Evil Tester and The Agile Team

What happens when Evil Tester and Panicky Tester see the new Agile team in action? Will they flee? Will they join in? Find out in our exciting "Evil Tester" comic book adventure.  



That's right comic book fans... 'Agile' gets everywhere and it ain't easy. It takes time. It takes practice.

'Agile' requires more than shimmying into your old ninja costume and joining an 'Agile' team.

Everyone on the team has to adapt to the particular dynamic on the team - and that includes testers - so answering questions like "What should a tester do on an Agile project" becomes really hard.

I can think of some things that a tester will probably have to do, and I can think of some things they will probably find consistently hard, but I can't give an absolute answer to that question. I expect every team to evolve over the time they work together, so the dynamic, and their approach to working in that dynamic, should change over time.

So in addition to 'doing' testing, a tester will probably have to:

  • remind people that the story estimate needs to include time to test it
  • draw out of the BA or User acceptance criteria for each story
  • identify ambiguity in the acceptance criteria fast and early
  • remind people to identify 'examples' to support the story discussions and acceptance criteria
  • critically analyse the story and acceptance criteria for any 'risks' that may require additional testing or additional criteria in the story
  • make an estimate of how much exploration around that story they currently think they will require
  • figure out automation options for acceptance scripts on the story
  • add additional stories for testing the relationships between stories
  • add additional stories to allow investigation into risks they they start to spot e.g. security, stress, risk, performance, testability, integration
  • think about how the stories interrelate and figure out ways of checking their interdependencies
  • work with the development team to understand and extend the scope of the unit testing
  • making sure people think about the 'data' used in the tests, not just code coverage
  • continually find ways of extending the acceptance automation, find more 'cost effective' and bang for the buck automation, find ways of making that automation work faster
  • mentoring the other members of the team in 'thinking like a tester'

Things they will probably find hard include:

  • adding value with exploration without going too far outside the bounds of the story
  • getting 'it all done' within the iteration
  • convincing 'some people' outside the team that they 'add value'
  • avoiding getting sucked into a story and maintaining a 'release' view, 'iteration' view and 'story' view when thinking about testing

Please add comments containing your ideas on what I missed out. I do not consider the above lists complete and welcome your additions.

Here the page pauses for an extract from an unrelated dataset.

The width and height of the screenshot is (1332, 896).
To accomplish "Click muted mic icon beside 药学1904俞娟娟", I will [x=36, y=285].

Anyone that joins an 'Agile' project without the ability to adapt their approach to the needs of the project will fail to add as much value to the project as they could. Testers run the risk that other team members may expect less of them, in terms of their ability to adapt, and allow them to add less value than they could. Testers need to work to avoid this situation. And if they do, they will probably enjoy the experience of working on an Agile project.

And "Why Ninjas?"... because on an 'Agile' project "Everyone 'does' testing". And each member of the team brings specialist knowledge and specialist skills. And like every band of Ninjas, the 'Agile' team has to work together to maximise the value of all those skill combinations.

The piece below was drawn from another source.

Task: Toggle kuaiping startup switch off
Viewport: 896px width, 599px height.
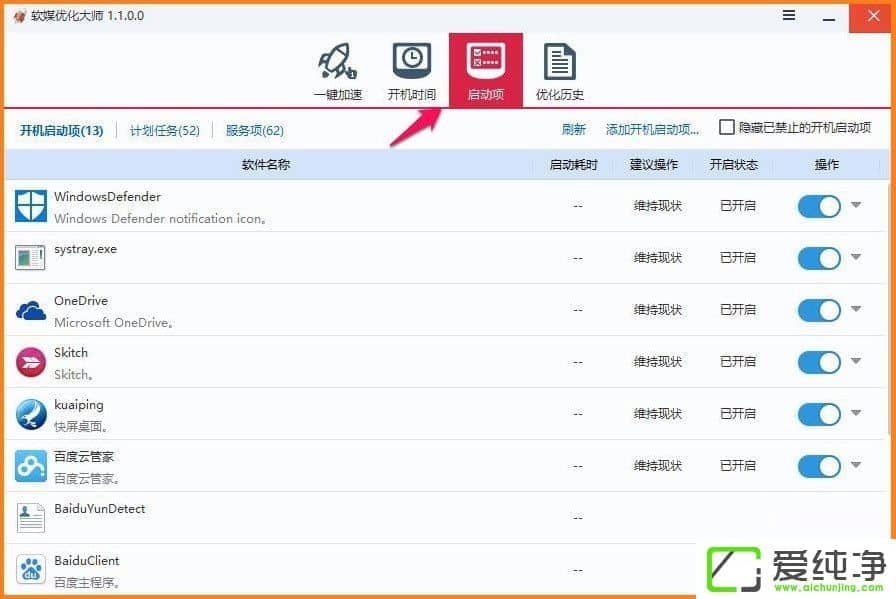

Oh, and because Ninja costumes just feel super comfortable - you like feeling comfortable right?

Go Ninja.

1 comment:

  1. Hi Evil. entertaining & informative blog. I came across this when searching for articles/ books on agile. what would you recommend as having a good insight into "art" of agile? the science seems pretty easy to master.

    Hi Sam,

    Thanks for dropping by and leaving a comment. My favourite official 'art' of Agile books:


    Agile Software Development by Alistair Cockburn
    Adaptive Software Development by James Highsmith




    I have read both of these several times and each time through I pick up a little more.